Skip to main content

Crate orasort

Crate orasort 

Source
Expand description

§Orasort

orasort is a high-performance, cache-efficient sorting library designed specifically for strings, byte arrays, and other data types that share common prefixes.

It implements the Orasort algorithm, which combines the strengths of Quicksort and Radix Sort while optimizing for modern CPU architectures by minimizing memory accesses and maximizing cache locality.

§Key Features

  • Cache Locality: Stores an 8-byte prefix of the key directly in the sort pointer, allowing many comparisons to be resolved using only CPU registers without fetching the full data from memory.
  • Adaptive Strategy: Dynamically switches between Quicksort (for small partitions) and Radix Sort (for large partitions) to maintain optimal performance across various distributions.
  • Zero-Copy abstractions: The KeyAccessor trait allows sorting arbitrary data structures (e.g., Arrow arrays, Vec<Vec<u8>>) without copying the underlying data.
  • In-Place Mutation: Provides orasort_mut for sorting Vecs in-place with minimal allocation.

§Usage

§Basic Usage

For standard collections like Vec<String> or Vec<Vec<u8>>, you can use orasort (index-based) or orasort_mut (in-place).

use orasort::orasort_mut;

let mut data = vec!["banana", "apple", "cherry", "date"];
orasort_mut(&mut data);

assert_eq!(data, vec!["apple", "banana", "cherry", "date"]);

§Custom Types

To sort custom types or complex data structures without creating intermediate strings, implement the KeyAccessor trait.

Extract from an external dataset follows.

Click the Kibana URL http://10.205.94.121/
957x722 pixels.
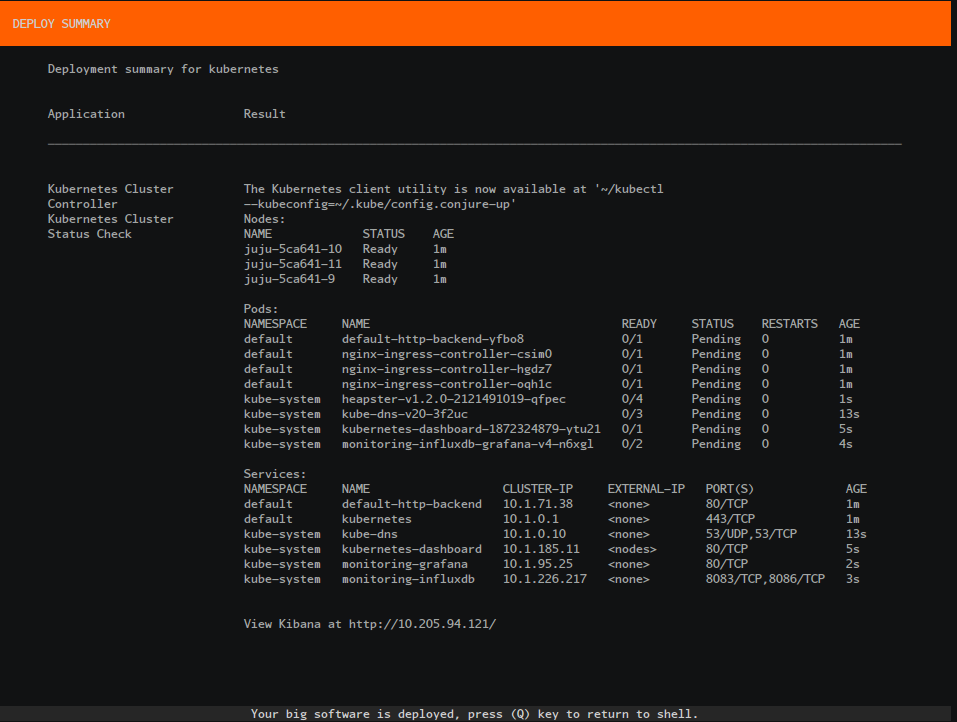tap(422, 624)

use orasort::{orasort, KeyAccessor};

struct User {
    username: String,
}

// Wrapper struct to avoid orphan rule violation (impl foreign trait on foreign type).
struct Users(Vec<User>);

impl KeyAccessor for Users {
    fn get_key(&self, index: usize) -> &[u8] {
        self.0[index].username.as_bytes()
    }

    fn len(&self) -> usize {
        self.0.len()
    }
}

let users = Users(vec![
    User { username: "Alice".to_string() },
    User { username: "Bob".to_string() },
]);

// Returns indices: [0, 1] (Alice, Bob)
let indices = orasort(&users);

§Performance Characteristics

  • Best Case: O(N) when keys are distinct and distinguishable by their prefixes.
  • Worst Case: O(N log N) similar to Quicksort, but heavily optimized for common prefix handling.
  • Memory Overhead: Creates a temporary vector of pointers (16 bytes per item) to perform the sort.

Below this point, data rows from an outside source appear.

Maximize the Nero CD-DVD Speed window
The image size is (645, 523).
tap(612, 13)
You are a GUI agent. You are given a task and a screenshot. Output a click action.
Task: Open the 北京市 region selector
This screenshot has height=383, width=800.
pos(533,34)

This library is particularly effective for datasets where cache misses are the primary bottleneck, such as sorting large arrays of data.

Re-exports§

pub use algo::orasort;
pub use algo::orasort_from_indices;
pub use algo::orasort_mut;
pub use algo::orasort_slice;
pub use core::KeyAccessor;
pub use core::SPLICE_PREFIX_SIZE;

Modules§

algo
Core sorting algorithms (CPS-Quicksort and Adaptive Radix Sort).
core
Core traits and types for Orasort.
prelude
Prelude for Orasort.